Fall: The Season of Illegitimate Energy Price Rises

Fall: The Season of Illegitimate Energy Price Rises
Gary Wade | Stone | Getty Images

So as I looked out at the frost on my lawn yesterday morning, I thought whimsically about the joys of autumn.

Amongst other things, the golden leaves falling from the trees, the mist on your breath on long walks on the Weald, log fires in my local pub and, most predictable of all, the seasonal ripping off of us consumers by those lovely energy suppliers.

Ah what bliss! Yes, last week British Gas and peers hiked the winter prices, in part blaming the Government energy policy for the ramp-up and confirming their disdain for the British public by assuming that we are so thick to think that if it is getting colder then it must be ok to slip in a price rise.

Logical eh?

Well why is it logical? Shock horror, winter comes every year, it gets colder in the Northern hemisphere every winter so why aren't forward supplies managed better to even out the effects of the temperature change? Why are the two lines on the graph showing wholesale versus retail prices so utterly divorced these days?

Oh it's the bigger energy picture they tell us?

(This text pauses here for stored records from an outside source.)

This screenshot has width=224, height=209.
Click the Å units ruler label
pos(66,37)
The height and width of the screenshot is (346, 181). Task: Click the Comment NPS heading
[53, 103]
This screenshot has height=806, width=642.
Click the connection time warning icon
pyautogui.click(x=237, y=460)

Oh yeah, the bigger picture, the one where Russia is pumping more oil than it has ever done, the one where U.S. natural gas prices are near rock bottom on the back of a glut of supply and the bigger picture that has China falling over itself trying to pretend it's still growing at near 8 percent per annum when in reality it has virtually stopped buying some commodities because it has stockpiled so many.

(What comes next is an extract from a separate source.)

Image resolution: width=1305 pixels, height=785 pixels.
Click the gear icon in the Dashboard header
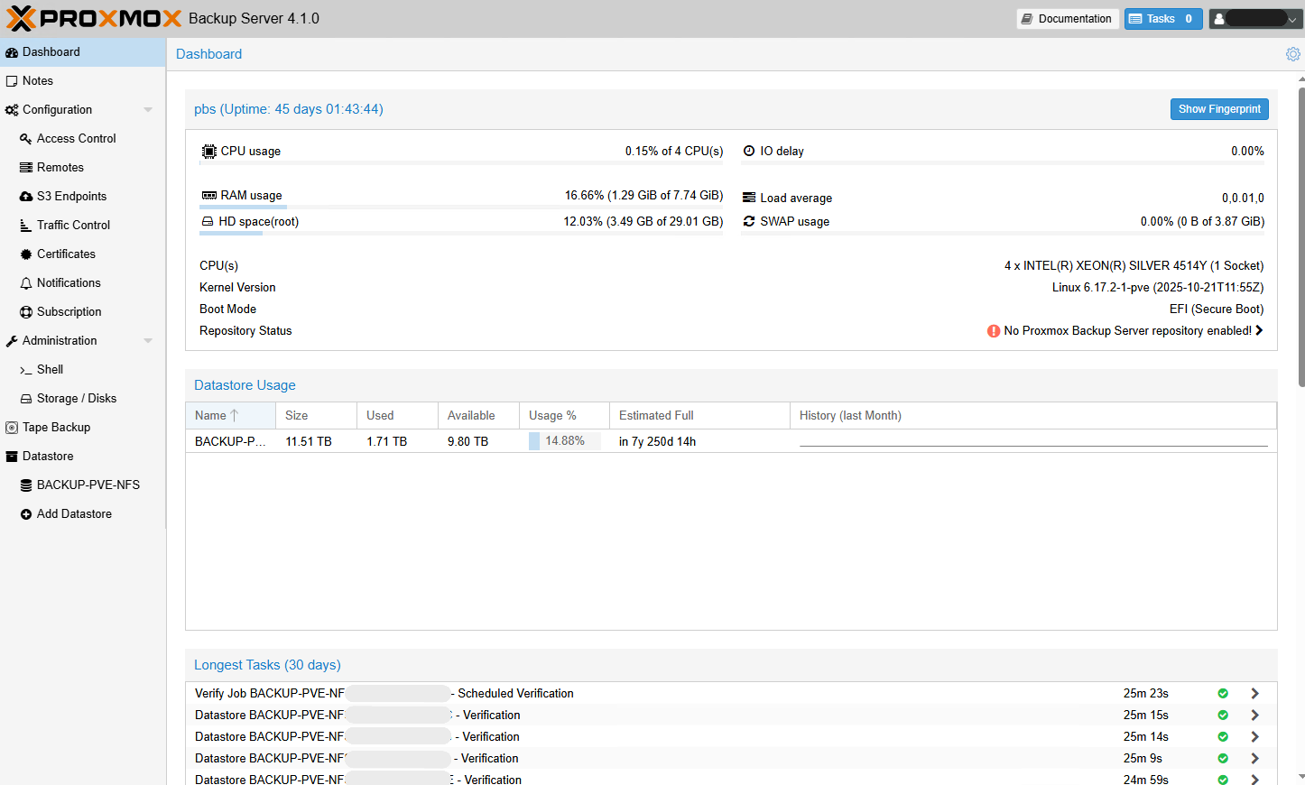(x=1292, y=54)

Good old Europe's got the answer.

Let's get rid of nuclear, let's subsidize solar and wind, let's vilify our biggest supplier Gazprom for anti-competitive practices (you can just hear the Russians quaking in their boots) and expect the consumer to pay the price every time.

To remind you, the Russians provide 25 percent of Europe's imported gas and are not averse to turning the taps down a little every time one of their former-Soviet block buddies has a problem with Putin et al.

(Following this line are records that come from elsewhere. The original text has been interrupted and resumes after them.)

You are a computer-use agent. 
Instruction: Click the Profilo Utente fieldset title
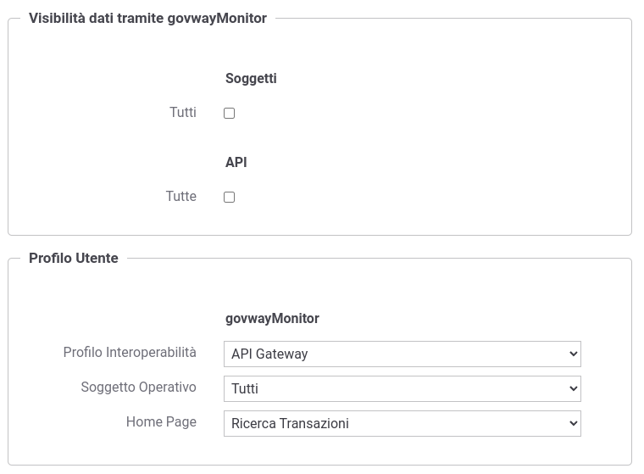pos(74,258)
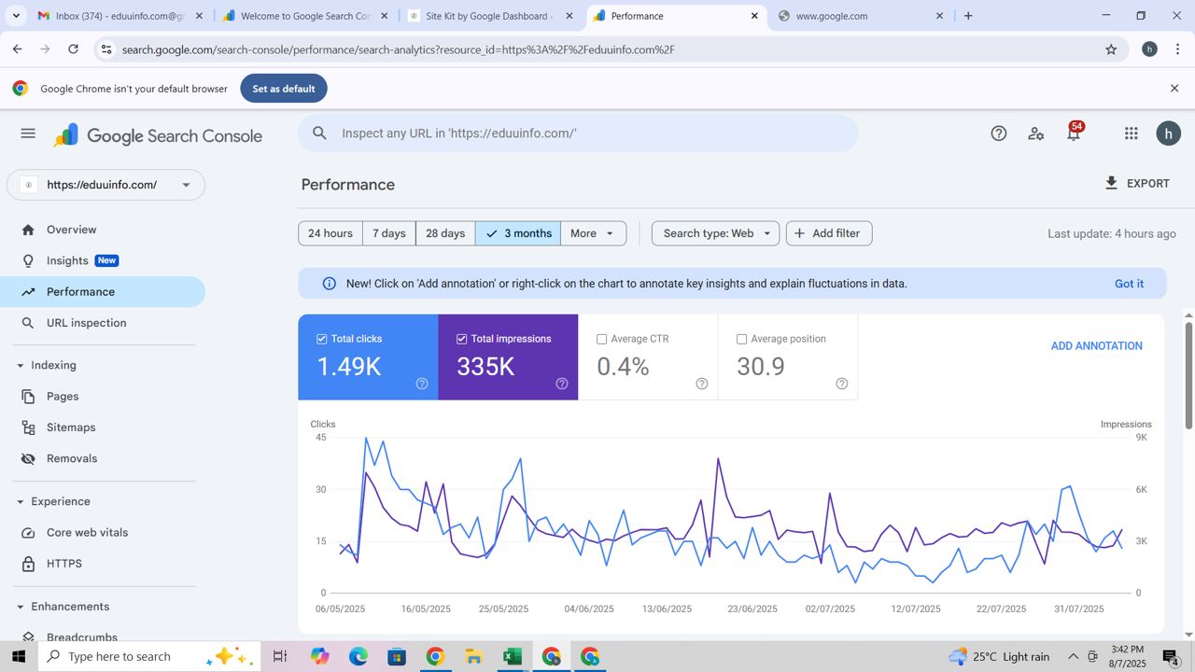Uncheck the Total clicks checkbox
This screenshot has height=672, width=1195.
322,339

This at a time when the U.K. is vilifying electricity companies every time they use coal or other hydrocarbons.

Of course there are other legitimate reasons for firm prices, according to Credit Suisse's latest research.

CS cites tight LNG supply in a post-Fukushima world as a firming factor and yet the same report notes that recent Gazprom negotiations with the EU "resulted in price reductions for pipeline imports into continental Europe, leaving increased volumes of Norwegian gas to be sent to GB."

I didn't see British Gas mentioning that nugget in their excuses for their price rises.

Anyway, it's not really my problem what you Londoners pay for your gas these days.

I live so far out in the sticks that we don't use gas. We have the joys of heating oil. Now that really is cheap.